過敏性紫斑症伴隨陰囊侵犯:病例報告及文獻回顧

楊鎧伍1、李亞哲1

嘉義基督教醫院 外科部 泌尿科1

Henoch-Schönlein Purpura with scrotal involvement: A case report and review of the literature

Kai-Wu Yang1Ya-Che Lee1

Divisions of Urology, Department of Surgery, Chia-Yi Christian Hospital1

 

Introduction: 

   Henoch-Schönlein purpura (HSP), also known as anaphylactoid purpura, is a form of non-thrombocytopenic purpura and represents the most common systemic vasculitis of unknown origin in children. It often occurs following upper respiratory infections and is typically characterized by purpura, joint pain, and abdominal discomfort. However, genital involvement or the occurrence of scrotal edema is rare. We report an unusual case of a 4-year-old boy who initially presented with acute scrotal and penile swelling and was subsequently diagnosed with HSP based on his clinical history and ultrasound features.

 

Case presentation: 

    A 4-year-old boy presented with progressive purpura on his legs, feet, hands, scrotum and penis, along with joint and abdominal pain. He had a recent upper respiratory infection but denied fever, hematuria, or penile tenderness. Examination showed edema, petechiae, and pruritic purpura on the limbs, predominantly on the lower extremities, with erythema and swelling on the dorsal penis and scrotum. Laboratory results indicated normal white blood cell count and normal coagulation times but an elevated CRP level (1.285 mg/dL). Tests for serum C3, C4, ANA, anti-ds-DNA antibodies, and connective tissue disease screen were unremarkable. Color Doppler ultrasound showed bilateral scrotal swelling and subcutaneous edema, with normal testicular echogenicity and vascularity. Diagnosed with HSP, he was treated with Prednisolone 10mg twice daily and closely monitored. Three days later, his symptoms improved with resolution of penile swelling and scrotal purpura. The patient recovered well and was discharged home on day4.

 

Discussion:

   Henoch-Schönlein purpura (HSP) is the most common form of systemic vasculitis in children, characterized by the deposition of immune complexes containing IgA antibodies, though its precise cause remains unknown. Classic symptoms include purpura, arthritis, and abdominal pain, with rare complications such as scrotal involvement, which can sometimes be misdiagnosed as testicular torsion. Ultrasound, especially with color Doppler, is critical in identifying scrotal involvement in HSP and distinguishing it from other conditions. Bilateral involvement is typical, with ultrasonographic findings showing significant edema of the scrotal skin and contents, while testicular vascular flow remains intact.
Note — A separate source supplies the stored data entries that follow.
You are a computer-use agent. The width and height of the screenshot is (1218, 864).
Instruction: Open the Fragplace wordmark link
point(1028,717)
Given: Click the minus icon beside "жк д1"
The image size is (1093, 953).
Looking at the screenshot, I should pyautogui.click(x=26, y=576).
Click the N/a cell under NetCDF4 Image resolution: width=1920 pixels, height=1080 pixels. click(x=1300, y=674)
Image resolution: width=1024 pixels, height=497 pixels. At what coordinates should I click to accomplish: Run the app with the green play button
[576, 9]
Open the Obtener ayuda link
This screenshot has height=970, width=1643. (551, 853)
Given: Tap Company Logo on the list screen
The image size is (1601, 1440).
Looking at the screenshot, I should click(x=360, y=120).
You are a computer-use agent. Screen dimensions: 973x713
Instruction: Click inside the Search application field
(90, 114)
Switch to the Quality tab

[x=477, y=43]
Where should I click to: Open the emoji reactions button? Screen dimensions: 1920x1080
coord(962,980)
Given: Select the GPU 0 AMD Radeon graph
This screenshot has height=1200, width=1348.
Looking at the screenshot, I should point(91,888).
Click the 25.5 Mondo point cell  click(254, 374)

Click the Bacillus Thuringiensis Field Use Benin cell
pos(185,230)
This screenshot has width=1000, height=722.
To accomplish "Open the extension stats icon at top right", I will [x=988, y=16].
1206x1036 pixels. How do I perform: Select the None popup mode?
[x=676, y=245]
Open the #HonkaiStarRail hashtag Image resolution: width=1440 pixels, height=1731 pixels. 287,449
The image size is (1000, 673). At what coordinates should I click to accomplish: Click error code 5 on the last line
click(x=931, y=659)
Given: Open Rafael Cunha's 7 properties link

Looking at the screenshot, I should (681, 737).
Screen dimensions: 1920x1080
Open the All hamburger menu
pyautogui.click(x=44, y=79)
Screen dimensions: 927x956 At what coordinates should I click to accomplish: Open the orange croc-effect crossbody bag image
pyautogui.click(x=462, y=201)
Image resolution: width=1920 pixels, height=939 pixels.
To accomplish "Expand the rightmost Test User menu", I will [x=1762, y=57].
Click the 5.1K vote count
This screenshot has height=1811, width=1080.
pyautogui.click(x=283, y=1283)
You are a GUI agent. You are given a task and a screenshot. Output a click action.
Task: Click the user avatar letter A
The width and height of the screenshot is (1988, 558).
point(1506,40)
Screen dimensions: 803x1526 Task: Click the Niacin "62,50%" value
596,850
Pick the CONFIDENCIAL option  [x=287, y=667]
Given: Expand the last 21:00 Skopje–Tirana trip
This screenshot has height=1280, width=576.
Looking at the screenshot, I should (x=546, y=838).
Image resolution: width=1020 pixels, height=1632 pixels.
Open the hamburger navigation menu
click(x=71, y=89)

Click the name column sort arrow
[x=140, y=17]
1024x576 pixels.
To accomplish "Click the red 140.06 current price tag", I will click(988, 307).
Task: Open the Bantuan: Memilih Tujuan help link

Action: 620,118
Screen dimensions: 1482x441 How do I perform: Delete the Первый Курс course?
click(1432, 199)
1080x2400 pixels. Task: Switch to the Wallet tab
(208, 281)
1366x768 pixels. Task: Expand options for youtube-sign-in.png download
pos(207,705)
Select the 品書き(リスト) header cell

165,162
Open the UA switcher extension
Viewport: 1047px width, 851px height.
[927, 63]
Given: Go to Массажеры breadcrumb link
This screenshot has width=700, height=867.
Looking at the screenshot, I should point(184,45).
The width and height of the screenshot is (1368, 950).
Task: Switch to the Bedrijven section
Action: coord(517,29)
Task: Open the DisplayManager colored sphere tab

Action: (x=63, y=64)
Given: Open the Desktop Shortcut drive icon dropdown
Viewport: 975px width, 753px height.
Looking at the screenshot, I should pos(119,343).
These imaging features support accurate diagnosis and help prevent unnecessary surgical exploration. Treatment with corticosteroids has shown effectiveness in managing this condition.

 

Conclusion: 

        Accurate diagnosis of HSP is essential, requiring early recognition of purpura and associated symptoms, along with imaging studies, to avoid unnecessary interventions. Once diagnosed, HSP should be managed conservatively with a short course of steroid therapy rather than surgical intervention.